# THE TASK:
Filter the records below, copying out every line that contains the word "Share".

# MATERIAL PROVIDED:
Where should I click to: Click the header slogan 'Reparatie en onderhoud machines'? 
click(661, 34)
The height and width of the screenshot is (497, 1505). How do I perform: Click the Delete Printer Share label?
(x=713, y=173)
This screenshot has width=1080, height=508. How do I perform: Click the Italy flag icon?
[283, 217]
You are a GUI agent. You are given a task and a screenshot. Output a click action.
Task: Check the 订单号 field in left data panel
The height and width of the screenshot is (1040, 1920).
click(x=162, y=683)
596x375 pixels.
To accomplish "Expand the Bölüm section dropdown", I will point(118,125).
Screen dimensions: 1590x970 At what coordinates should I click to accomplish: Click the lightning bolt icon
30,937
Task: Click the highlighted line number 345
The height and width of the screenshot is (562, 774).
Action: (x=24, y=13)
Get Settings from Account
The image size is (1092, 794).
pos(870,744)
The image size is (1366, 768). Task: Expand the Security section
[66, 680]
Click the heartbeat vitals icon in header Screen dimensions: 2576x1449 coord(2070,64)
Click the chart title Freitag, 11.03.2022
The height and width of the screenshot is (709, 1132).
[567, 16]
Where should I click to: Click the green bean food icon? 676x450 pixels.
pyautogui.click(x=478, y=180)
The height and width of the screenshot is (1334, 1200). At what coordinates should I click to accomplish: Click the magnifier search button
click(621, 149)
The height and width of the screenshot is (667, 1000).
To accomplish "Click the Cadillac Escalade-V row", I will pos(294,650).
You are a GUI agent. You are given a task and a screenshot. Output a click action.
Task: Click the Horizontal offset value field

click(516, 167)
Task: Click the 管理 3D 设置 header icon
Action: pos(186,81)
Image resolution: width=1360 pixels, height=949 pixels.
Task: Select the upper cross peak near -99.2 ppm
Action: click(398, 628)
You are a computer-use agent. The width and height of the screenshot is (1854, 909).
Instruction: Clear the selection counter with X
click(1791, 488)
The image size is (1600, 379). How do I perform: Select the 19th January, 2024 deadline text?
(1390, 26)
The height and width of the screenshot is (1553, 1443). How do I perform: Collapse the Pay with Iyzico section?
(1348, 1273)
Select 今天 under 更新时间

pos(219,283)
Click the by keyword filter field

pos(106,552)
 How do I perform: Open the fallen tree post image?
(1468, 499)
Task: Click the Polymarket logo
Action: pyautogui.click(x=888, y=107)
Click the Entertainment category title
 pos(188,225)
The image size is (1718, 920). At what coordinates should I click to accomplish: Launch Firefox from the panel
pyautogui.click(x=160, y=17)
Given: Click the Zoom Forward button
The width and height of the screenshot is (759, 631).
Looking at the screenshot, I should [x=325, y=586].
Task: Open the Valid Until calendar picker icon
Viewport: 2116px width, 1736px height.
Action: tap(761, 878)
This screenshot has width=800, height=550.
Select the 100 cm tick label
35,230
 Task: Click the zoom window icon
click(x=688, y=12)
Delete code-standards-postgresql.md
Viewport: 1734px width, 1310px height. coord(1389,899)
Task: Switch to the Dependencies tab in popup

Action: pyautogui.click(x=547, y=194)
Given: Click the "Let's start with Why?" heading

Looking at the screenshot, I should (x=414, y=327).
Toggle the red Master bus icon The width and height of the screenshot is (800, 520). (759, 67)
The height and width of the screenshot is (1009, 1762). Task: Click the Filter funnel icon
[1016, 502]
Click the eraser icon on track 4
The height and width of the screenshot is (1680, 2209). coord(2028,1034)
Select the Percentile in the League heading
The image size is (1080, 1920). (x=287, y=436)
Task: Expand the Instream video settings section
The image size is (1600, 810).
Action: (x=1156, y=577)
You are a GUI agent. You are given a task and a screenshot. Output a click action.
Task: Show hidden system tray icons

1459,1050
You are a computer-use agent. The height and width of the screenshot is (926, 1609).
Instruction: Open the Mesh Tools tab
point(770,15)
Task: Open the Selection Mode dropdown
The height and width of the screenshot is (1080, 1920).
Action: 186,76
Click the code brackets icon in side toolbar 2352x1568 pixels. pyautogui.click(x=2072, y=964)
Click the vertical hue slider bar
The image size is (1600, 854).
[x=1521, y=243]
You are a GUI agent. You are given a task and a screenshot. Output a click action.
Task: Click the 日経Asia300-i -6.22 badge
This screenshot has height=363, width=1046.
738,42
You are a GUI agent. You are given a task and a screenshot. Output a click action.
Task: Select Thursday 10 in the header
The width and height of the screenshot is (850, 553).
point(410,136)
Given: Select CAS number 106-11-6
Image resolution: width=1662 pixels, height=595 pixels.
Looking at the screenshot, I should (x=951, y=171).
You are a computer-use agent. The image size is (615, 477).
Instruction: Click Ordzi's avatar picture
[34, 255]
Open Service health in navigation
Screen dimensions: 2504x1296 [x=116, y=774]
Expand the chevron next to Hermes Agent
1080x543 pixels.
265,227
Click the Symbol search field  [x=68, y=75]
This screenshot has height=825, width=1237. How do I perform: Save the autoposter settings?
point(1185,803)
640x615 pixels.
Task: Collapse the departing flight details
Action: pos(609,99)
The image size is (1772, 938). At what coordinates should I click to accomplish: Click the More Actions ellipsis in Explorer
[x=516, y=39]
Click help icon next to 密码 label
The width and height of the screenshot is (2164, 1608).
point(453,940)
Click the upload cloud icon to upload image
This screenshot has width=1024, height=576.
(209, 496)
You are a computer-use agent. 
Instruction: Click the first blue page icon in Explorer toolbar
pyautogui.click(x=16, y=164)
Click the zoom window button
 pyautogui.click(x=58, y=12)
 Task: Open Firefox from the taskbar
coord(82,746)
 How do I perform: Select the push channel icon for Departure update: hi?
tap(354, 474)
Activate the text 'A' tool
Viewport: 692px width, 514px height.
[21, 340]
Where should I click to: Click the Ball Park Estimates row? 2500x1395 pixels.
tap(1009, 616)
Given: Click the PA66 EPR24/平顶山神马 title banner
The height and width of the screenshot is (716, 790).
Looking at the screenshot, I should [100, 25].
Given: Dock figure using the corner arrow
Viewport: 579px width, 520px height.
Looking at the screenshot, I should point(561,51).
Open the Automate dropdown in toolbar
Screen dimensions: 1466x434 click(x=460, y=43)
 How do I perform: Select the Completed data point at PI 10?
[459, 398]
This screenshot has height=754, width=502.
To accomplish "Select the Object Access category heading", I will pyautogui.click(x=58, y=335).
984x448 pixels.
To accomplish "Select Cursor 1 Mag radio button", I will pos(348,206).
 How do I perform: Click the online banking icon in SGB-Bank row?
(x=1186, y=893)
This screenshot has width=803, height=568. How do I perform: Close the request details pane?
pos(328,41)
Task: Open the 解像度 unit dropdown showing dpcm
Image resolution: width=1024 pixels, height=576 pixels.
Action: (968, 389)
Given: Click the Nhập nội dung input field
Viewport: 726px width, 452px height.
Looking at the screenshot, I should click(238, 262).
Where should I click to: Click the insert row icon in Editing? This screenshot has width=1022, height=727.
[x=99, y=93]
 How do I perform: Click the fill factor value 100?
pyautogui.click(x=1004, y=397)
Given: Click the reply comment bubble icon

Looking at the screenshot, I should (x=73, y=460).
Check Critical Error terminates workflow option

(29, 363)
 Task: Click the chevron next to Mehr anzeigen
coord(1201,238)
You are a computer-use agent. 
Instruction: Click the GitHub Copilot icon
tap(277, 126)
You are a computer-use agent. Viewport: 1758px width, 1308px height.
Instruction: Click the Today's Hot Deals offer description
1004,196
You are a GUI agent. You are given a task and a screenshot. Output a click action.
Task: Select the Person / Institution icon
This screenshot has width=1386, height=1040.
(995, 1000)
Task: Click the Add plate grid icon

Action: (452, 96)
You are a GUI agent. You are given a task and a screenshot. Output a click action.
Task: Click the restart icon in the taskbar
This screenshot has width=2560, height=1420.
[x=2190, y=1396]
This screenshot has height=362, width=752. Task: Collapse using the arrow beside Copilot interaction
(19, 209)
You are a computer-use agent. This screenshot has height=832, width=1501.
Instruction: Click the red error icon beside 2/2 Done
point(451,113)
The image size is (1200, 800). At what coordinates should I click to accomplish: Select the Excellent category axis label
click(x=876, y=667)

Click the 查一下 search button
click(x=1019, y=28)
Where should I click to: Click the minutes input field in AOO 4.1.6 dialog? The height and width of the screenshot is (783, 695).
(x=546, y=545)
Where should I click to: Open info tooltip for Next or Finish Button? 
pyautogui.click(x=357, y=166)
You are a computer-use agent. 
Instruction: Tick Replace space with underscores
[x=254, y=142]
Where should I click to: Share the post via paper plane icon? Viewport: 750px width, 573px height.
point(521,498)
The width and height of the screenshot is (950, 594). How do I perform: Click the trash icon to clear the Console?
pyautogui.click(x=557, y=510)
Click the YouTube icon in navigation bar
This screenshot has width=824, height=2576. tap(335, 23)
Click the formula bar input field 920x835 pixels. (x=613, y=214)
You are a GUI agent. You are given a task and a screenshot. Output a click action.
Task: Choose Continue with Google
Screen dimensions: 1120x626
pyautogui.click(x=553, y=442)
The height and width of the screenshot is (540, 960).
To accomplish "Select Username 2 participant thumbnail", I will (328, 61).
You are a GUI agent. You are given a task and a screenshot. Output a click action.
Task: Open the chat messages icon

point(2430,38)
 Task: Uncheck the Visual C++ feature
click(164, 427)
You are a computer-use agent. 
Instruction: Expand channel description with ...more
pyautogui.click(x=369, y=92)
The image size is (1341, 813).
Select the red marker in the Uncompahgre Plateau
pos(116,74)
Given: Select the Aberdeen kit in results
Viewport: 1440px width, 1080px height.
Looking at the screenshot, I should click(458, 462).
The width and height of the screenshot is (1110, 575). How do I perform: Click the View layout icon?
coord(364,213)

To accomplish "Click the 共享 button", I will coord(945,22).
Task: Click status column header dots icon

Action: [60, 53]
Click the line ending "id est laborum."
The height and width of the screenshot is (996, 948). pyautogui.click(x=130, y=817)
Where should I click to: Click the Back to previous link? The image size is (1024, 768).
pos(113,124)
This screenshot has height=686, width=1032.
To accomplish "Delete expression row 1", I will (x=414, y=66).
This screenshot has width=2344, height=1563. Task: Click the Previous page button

# EXERCISE ANSWER:
The height and width of the screenshot is (497, 1505). How do I perform: Click the Delete Printer Share label?
Where should I click to: Share the post via paper plane icon? Viewport: 750px width, 573px height.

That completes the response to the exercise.